Well, the County Council can pat itself on the back for accomplishing something that pleases people this election year: allowing dogs — licensed, leashed and properly doo-doo bagged, mind you — on the entire length of the Path, save for a quarter-mile section that fronts Lydgate Park.
That way they can have a steady source of revenue from citations issued to dog walkers who unwittingly venture into a section made off-limits because, well, because Councilman Dickie Chang thought it should be.
Poor Councilman Kaipo Asing confessed to “zillions of sleepless nights thinking about the consequences” of — gasp — putting people with dog phobias in close proximity to leashed dogs. You know, because they otherwise wouldn’t encounter any dogs in their day-to-day life and there’s absolutely no place else they can go to recreate on this island.
He was worried about whether the bill would be fair to the minority who are afraid of dogs. Well, what about the minority who are afraid of what a concrete choker will do to the eastside coastline and its few remaining wilderness coves that are slated to be overrun by the jogging, biking, dog-walking, baby-strollering masses?

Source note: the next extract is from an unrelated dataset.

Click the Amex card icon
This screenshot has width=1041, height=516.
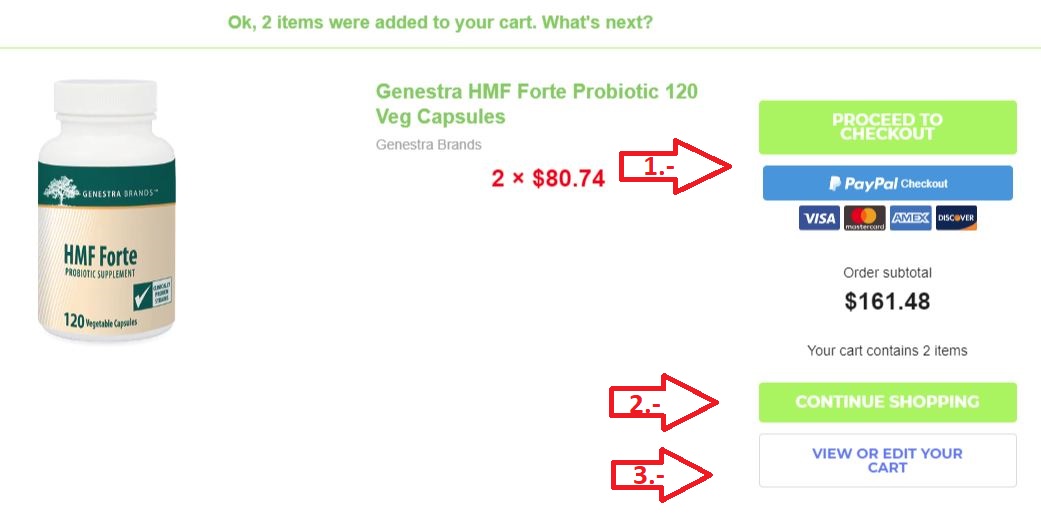click(x=910, y=218)
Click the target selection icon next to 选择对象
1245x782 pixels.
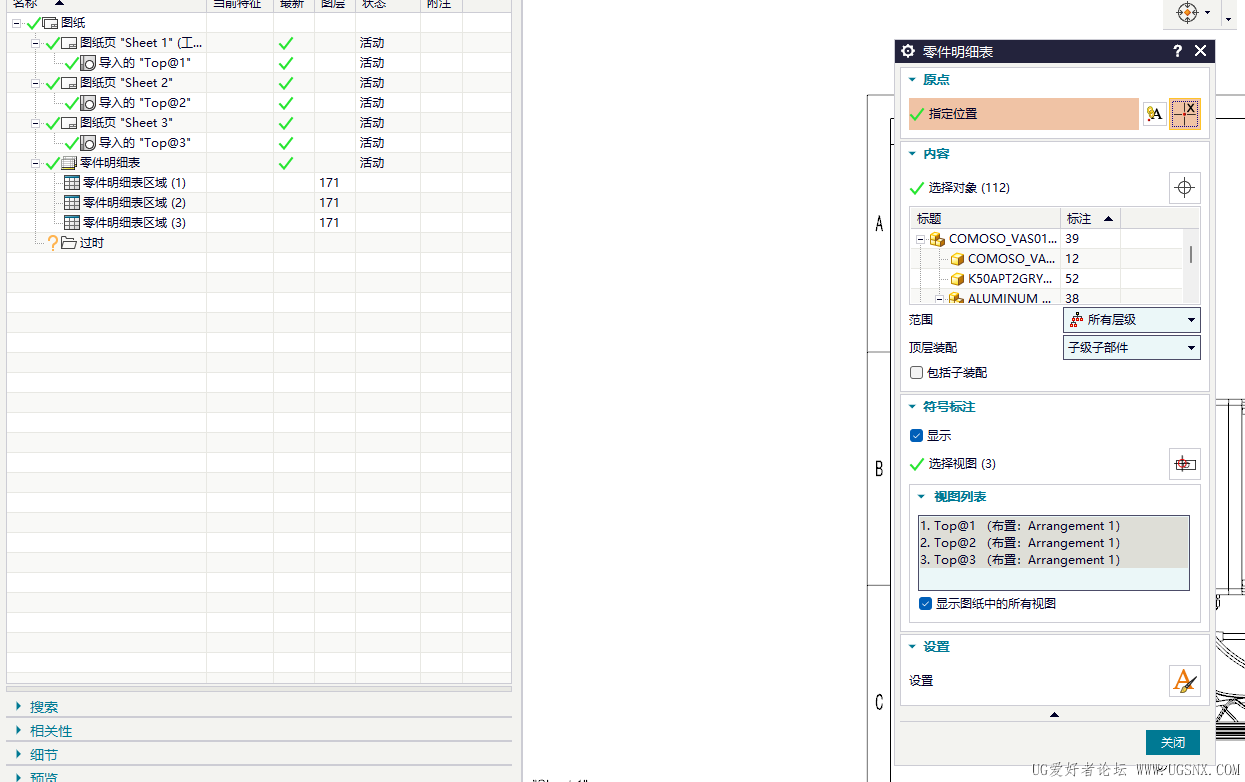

Councilman Jay Furfaro had his own worries: what the state might think of leashed dogs walking on the Wailua Bridge or alongside the highway at Wailua Beach. Um, how come he’s not worrying about what Hawaiians and conservationists have already said they think about running the Path through a sacred area and on the crest of the sand dune?
And Councilman Darryl Kaneshiro, well, he didn’t vote yes and he didn’t vote no. He just remained silent. Now that’s the kind of thoughtful, decisive leader we want to return to the Council.
Up on the northwestern end of the island, we have another path issue, with Paul Curtis reporting that an astounding 500,000 people walk between Kee and Hanakapiai each year. Wow, that’s about 1,370 people per day. If you figure 10 hours of daylight, that’s 130 people every hour. Kinda plenty for a so-called "wilderness park." In fact, the crowds are so thick it makes it hard to repair the trail so, you know, more people can hike on it.
A local friend said he was returning from bow-hunting in Hanakoa one recent Saturday and was shocked by the numbers of tourists he encountered. “There must have been 200 people on the beach at Hanakapiai. It looked like Waikiki. There wasn’t a bare patch of sand anywhere, and more people were walking up the stream, into the valley. I couldn’t believe it."
Meanwhile, Thomas Noyes, who so altruistically pushed the Path and is now pushing Councilman Tim Bynum’s re-election campaign, has landed himself a job with the Kauai Action and Planning Alliance (which is slotted to receive $37,000 in county funds next year, but no conflict there) managing its Na Pali Trail restoration project.
But the locals who live up there and thought they might be hired to help with that $1.2 million project are instead expected to volunteer their time, even though Hanakapiai has turned into yet another place where they just don’t go anymore.
Of course, the hordes hiking the trail do not come equipped with their own doo doo bags, which means they’re using the bathrooms at Kee, which means the old bathrooms were getting overwhelmed and leaching onto burials and sacred sites, which means a new “solution” had to be devised in the form of a “constructed wetlands” sewage treatment system that might actually end up polluting the real wetlands and the taro patches and the fish pond and had the local boys who take care of the end of the road upset about burials and artifacts that were being moved, without proper cultural consultation, during the construction process, prompting a heated meeting up there yesterday.
But never mind. The tourists are happy, and that’s all that matters.